YOUR GOAL: Can you give the listing below again with "Partner" swapped for "Vendor" and everything else left unchanged?

START

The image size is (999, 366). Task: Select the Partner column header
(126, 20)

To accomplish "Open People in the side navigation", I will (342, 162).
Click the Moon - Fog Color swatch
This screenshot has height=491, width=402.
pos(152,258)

END

EXERCISE RESPONSE:
The image size is (999, 366). Task: Select the Vendor column header
(126, 20)

To accomplish "Open People in the side navigation", I will (342, 162).
Click the Moon - Fog Color swatch
This screenshot has height=491, width=402.
pos(152,258)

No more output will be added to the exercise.